EJERCICIO PLANTEADO 1:
En el relato del viaje a La Habana, ¿qué se tomó en el Floridita quien narra?
EJERCICIO PLANTEADO 2:
Sigue escribiendo el relato del viaje a La Habana desde donde termina.

FRAGMENTO DADO:
::::

El siguiente
día, además de contratar una excursión al valle de Viñales para el día
siguiente, lo dediqué a seguir visitando La Habana, lo que me permitió constatar
— como en los que había visto el día anterior cerca del
Capitolio — el lamentable estado de algunos edificios que, en su tiempo,
habrían sido emblemáticos por una u otra razón. Por ejemplo, el edificio en el
que se fabricó el ron Bacardi, que me pareció estar en estado de ruina dado el
gran número de grietas en sus fachadas y las dimensiones de las mismas.
Desgraciadamente, no era el único; en algunos barrios, encontré casas de
vecinos que estaban totalmente derruidas y con sus escombros ocupando el lugar
que antes ocupaba la casa o, incluso, en parte de la calle.
Siguiendo el
consejo de Ernest Hemingway decidí ir tomarme un daiquirí en Floridita y un
mojito de la Bodeguita de en medio y empecé yendo al Floridita.
Cuando
entré, tuve la misma sensación que recibí a mi llegada al Hotel Nacional. Se
notaba una ambientación vetusta; tanto la decoración, como la vestimenta de los
dos camareros tras la barra, estaban como fuera de tiempo. Como si éste se
hubiese detenido al final de los años 50. Pensé que aquellos uniformes,
entallados, rojos anaranjados, de chaquetilla corta y un tanto ajados, no se debían
de haber renovado desde entonces. La imagen me pareció como de una amarillenta fotografía
antigua.
No estuve
mucho tiempo, lo justo para tomarme el daiquirí que, como era la primera vez
que lo hacía, tampoco podía establecer ninguna comparación con otros y
corroborar, o no, la opinión de Hemingway sobre la bondad o la calidad del
mismo, además, tenía la impresión de que
los camareros me miraban con la misma extrañeza que yo a ellos y como no había
ningún ambiente, la hora no era la más adecuada, y me había quedado yo solo en
el local, pagué y me marché para seguir mi camino en busca de la Bodeguita.
En el trayecto
tuve un encuentro curioso. En esta ocasión, el joven que me abordó,
ofreciéndose a acompañarme, no tenía que ver con el aspecto de cualquiera de
los anteriores. Era un chico como de dieciséis o dieciocho años, muy pulcro,
vestido con un polo blanco, pantalón vaquero y gafas de sol, ambos de marca,
que hablaba de forma educada y que, como dije, se salía de los estándares que había
conocido hasta ese momento.

::::

DATOS DADOS:
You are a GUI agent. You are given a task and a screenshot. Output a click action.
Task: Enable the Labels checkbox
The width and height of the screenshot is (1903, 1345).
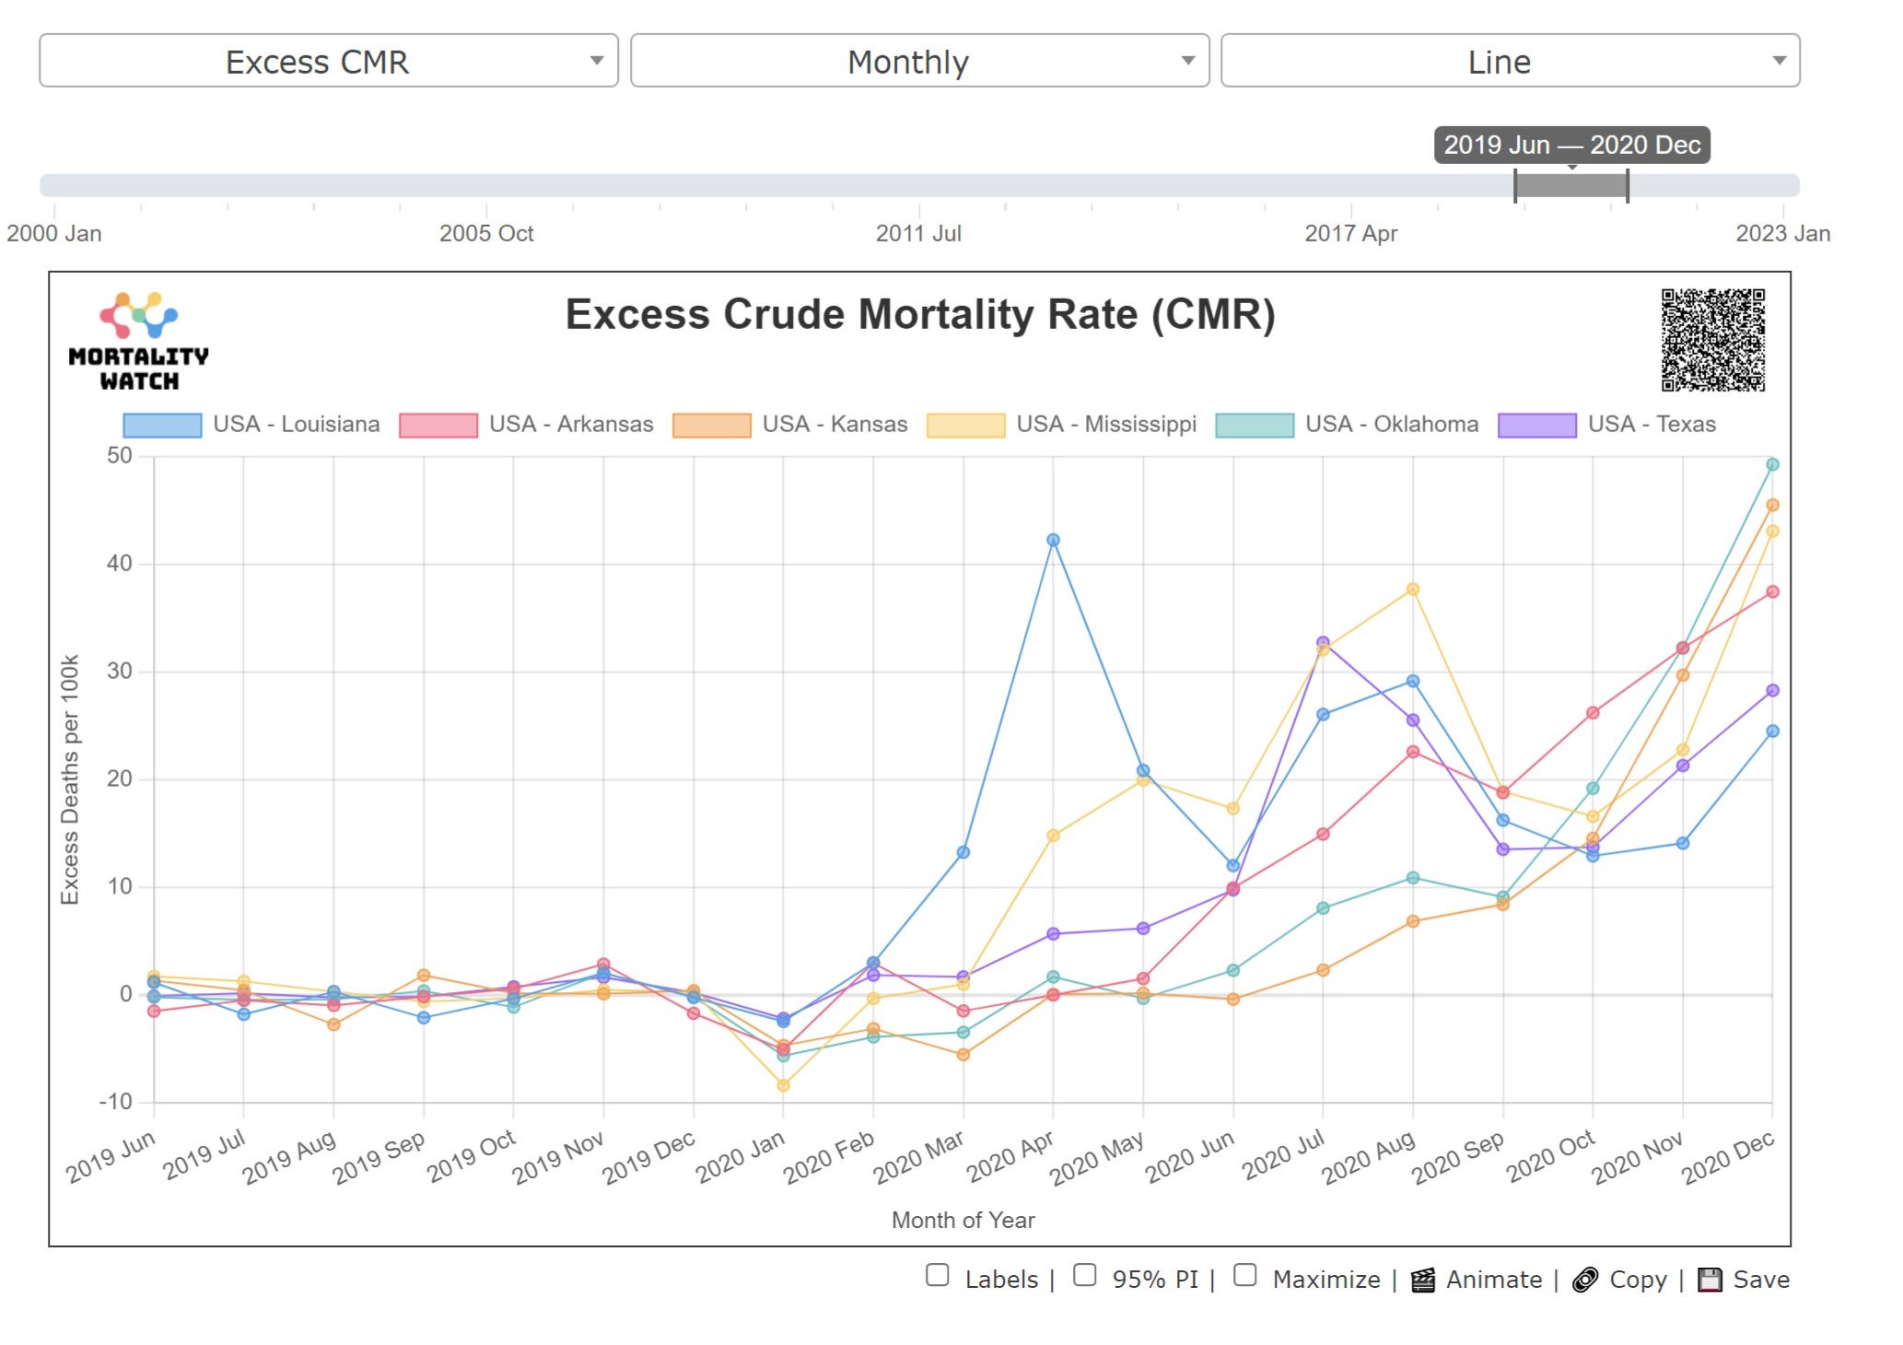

::::

RESPUESTA ESPERADA 1:
Un daiquirí.

RESPUESTA ESPERADA 2:
Cuando
llegamos a la Bodeguita de en medio, me reconcilié con Hemingway; el local, era
un “cuchitril “ rebosante de vida. Estaba lleno de gente, algo no muy difícil dadas
las dimensiones del local, pero, en sus paredes estaba mucha de la historia de
La Habana: fotografías de las personas que habían pasado por allí en el
transcurrir del tiempo, dibujos realizados por algunos de ellos, frases
pintadas sobre las paredes que, como todo el local, eran de un azul un tanto
desvaído, pero agradable… Allí estaba la vida y el sabor de La Habana que no
había encontrado en el Floridita. Pedí el mojito
Lo tomamos
mientras disfrutaba de aquel ambiente popular y auténtico e intercambiaba con
mi acompañante unas pocas palabras. Reconozco que el mojito de la Bodeguita me
pareció realmente bueno y, después de un tiempo allí, salimos para continuar mi
camino.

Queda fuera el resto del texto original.